それをみつけた漁師たちは、何だろうと思って仕事の手を休め、沖の方をみつめた。
すると、不思議なことに小舟の中から黄金の御光があたかも月の出をつげるかのように輝いている。

漁師たちはおどろき、また不思議に思って、沖にくりだし小舟に近づけば、
その小舟の中に八寸三分の丈がある立派な観音菩薩像が立っていた。
実は、漁師たちがおどろいた不思議な光は、この尊像からでている御光だったのである。

さらにおどろいた漁師たちは、注意深く朱塗りの舟を波打ち際に引き上げ、大切にこの観音像をおろすと、
まずもって名主の家に相談にでかけた。
その後、この像は近くの「景徳寺」という臨済宗の寺に安置され、本尊として漁民の信仰を集めた。

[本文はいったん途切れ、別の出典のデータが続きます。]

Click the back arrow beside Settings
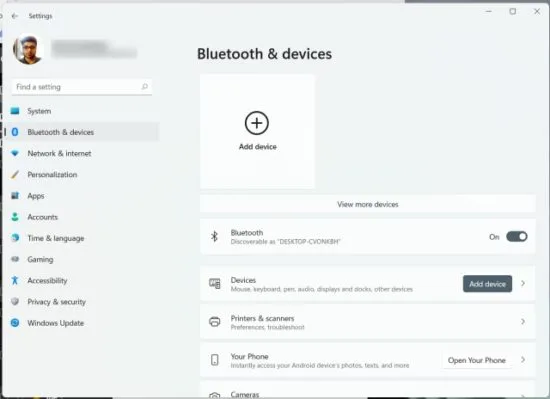 (14, 16)
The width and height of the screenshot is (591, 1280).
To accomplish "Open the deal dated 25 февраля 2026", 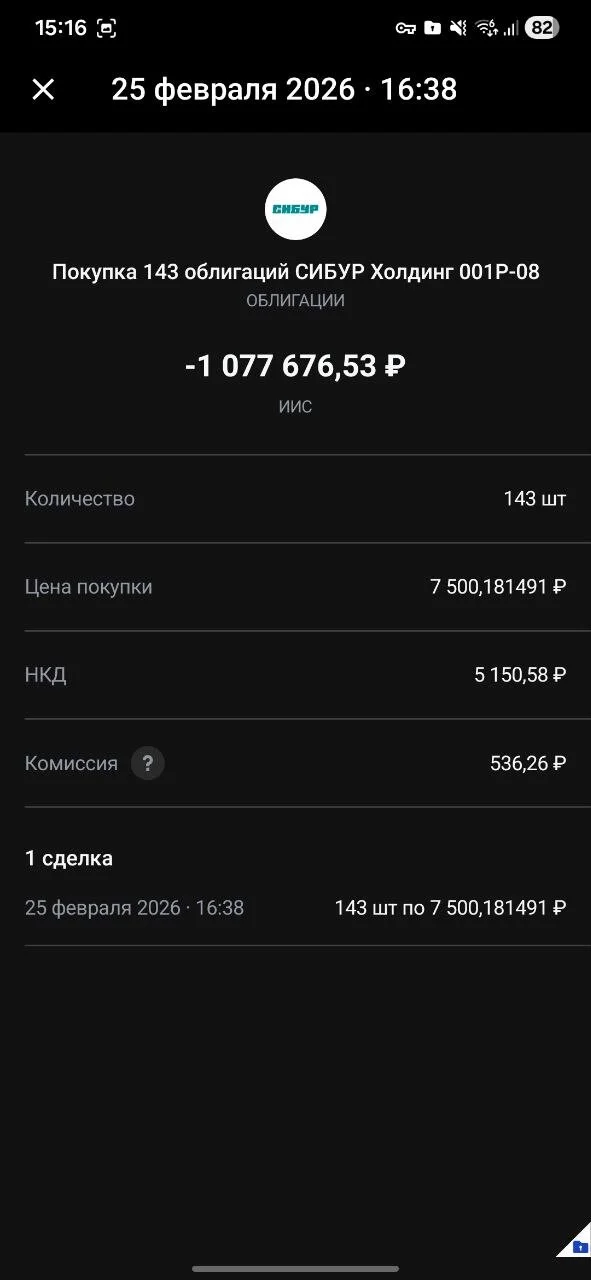I will [x=295, y=908].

また、朱塗りの小舟も同時におさめられたのだが、この時から観音様(十一面観音菩薩)が
沖から舟でお越しになった地であるということから、この由緒ある地を「船越」というようになったのであるという。
(三浦半島の伝説 より)


・・・ほんまかいな?
江戸後期までここには集落もなかったと、農家一軒やったと私は聞きましたが・・・
まぁ、あんまり突っ込むのはよしとしましょう。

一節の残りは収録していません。